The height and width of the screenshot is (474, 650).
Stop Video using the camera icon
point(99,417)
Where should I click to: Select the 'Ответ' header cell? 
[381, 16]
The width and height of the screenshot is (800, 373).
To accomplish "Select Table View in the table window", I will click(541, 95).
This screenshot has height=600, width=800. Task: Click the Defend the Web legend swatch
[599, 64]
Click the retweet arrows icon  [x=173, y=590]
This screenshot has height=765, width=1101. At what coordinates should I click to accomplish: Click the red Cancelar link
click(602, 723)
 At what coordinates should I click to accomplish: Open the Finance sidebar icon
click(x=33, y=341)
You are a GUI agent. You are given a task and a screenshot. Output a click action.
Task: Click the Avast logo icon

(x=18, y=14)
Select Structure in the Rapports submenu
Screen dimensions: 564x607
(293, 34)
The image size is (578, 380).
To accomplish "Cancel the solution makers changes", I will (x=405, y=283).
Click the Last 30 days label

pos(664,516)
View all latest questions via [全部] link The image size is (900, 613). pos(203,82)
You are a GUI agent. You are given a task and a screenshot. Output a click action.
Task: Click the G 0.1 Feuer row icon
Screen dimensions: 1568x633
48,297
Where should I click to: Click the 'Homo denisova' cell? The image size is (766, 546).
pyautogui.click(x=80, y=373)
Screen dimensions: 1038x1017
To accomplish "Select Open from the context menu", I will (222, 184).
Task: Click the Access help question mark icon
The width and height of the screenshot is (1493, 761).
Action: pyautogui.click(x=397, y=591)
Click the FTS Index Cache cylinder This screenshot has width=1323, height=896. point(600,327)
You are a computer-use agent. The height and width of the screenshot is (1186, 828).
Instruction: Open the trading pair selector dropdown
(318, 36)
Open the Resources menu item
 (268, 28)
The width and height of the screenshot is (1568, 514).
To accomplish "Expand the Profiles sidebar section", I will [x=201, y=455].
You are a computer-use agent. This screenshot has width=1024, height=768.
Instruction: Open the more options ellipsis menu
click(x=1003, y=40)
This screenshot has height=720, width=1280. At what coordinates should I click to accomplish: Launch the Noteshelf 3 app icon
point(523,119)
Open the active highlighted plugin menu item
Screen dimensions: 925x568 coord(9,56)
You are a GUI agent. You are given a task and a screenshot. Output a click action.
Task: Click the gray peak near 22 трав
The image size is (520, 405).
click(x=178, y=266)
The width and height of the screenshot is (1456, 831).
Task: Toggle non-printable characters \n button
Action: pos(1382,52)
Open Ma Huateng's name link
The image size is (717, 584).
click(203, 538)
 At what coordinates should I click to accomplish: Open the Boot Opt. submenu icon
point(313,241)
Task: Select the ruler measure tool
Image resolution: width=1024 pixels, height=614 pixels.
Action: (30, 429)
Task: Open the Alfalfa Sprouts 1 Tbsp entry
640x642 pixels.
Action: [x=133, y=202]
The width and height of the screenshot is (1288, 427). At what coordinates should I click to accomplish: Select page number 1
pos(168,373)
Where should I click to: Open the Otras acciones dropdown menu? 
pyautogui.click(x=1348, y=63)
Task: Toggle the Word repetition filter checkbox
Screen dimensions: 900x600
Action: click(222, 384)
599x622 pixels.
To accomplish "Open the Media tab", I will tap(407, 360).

• Exercise description: Each line of the listing has to be repeated exactly in the reply.

• Task response:
The height and width of the screenshot is (474, 650).
Stop Video using the camera icon
point(99,417)
Where should I click to: Select the 'Ответ' header cell? 
[381, 16]
The width and height of the screenshot is (800, 373).
To accomplish "Select Table View in the table window", I will click(541, 95).
This screenshot has height=600, width=800. Task: Click the Defend the Web legend swatch
[599, 64]
Click the retweet arrows icon  [x=173, y=590]
This screenshot has height=765, width=1101. At what coordinates should I click to accomplish: Click the red Cancelar link
click(602, 723)
 At what coordinates should I click to accomplish: Open the Finance sidebar icon
click(x=33, y=341)
You are a GUI agent. You are given a task and a screenshot. Output a click action.
Task: Click the Avast logo icon

(x=18, y=14)
Select Structure in the Rapports submenu
Screen dimensions: 564x607
(293, 34)
The image size is (578, 380).
To accomplish "Cancel the solution makers changes", I will (x=405, y=283).
Click the Last 30 days label

pos(664,516)
View all latest questions via [全部] link The image size is (900, 613). pos(203,82)
You are a GUI agent. You are given a task and a screenshot. Output a click action.
Task: Click the G 0.1 Feuer row icon
Screen dimensions: 1568x633
48,297
Where should I click to: Click the 'Homo denisova' cell? The image size is (766, 546).
pyautogui.click(x=80, y=373)
Screen dimensions: 1038x1017
To accomplish "Select Open from the context menu", I will (222, 184).
Task: Click the Access help question mark icon
The width and height of the screenshot is (1493, 761).
Action: pyautogui.click(x=397, y=591)
Click the FTS Index Cache cylinder This screenshot has width=1323, height=896. point(600,327)
You are a computer-use agent. The height and width of the screenshot is (1186, 828).
Instruction: Open the trading pair selector dropdown
(318, 36)
Open the Resources menu item
 (268, 28)
The width and height of the screenshot is (1568, 514).
To accomplish "Expand the Profiles sidebar section", I will [x=201, y=455].
You are a computer-use agent. This screenshot has width=1024, height=768.
Instruction: Open the more options ellipsis menu
click(x=1003, y=40)
This screenshot has height=720, width=1280. At what coordinates should I click to accomplish: Launch the Noteshelf 3 app icon
point(523,119)
Open the active highlighted plugin menu item
Screen dimensions: 925x568 coord(9,56)
You are a GUI agent. You are given a task and a screenshot. Output a click action.
Task: Click the gray peak near 22 трав
The image size is (520, 405).
click(x=178, y=266)
The width and height of the screenshot is (1456, 831).
Task: Toggle non-printable characters \n button
Action: pos(1382,52)
Open Ma Huateng's name link
The image size is (717, 584).
click(203, 538)
 At what coordinates should I click to accomplish: Open the Boot Opt. submenu icon
point(313,241)
Task: Select the ruler measure tool
Image resolution: width=1024 pixels, height=614 pixels.
Action: (30, 429)
Task: Open the Alfalfa Sprouts 1 Tbsp entry
640x642 pixels.
Action: [x=133, y=202]
The width and height of the screenshot is (1288, 427). At what coordinates should I click to accomplish: Select page number 1
pos(168,373)
Where should I click to: Open the Otras acciones dropdown menu? 
pyautogui.click(x=1348, y=63)
Task: Toggle the Word repetition filter checkbox
Screen dimensions: 900x600
Action: click(222, 384)
599x622 pixels.
To accomplish "Open the Media tab", I will tap(407, 360).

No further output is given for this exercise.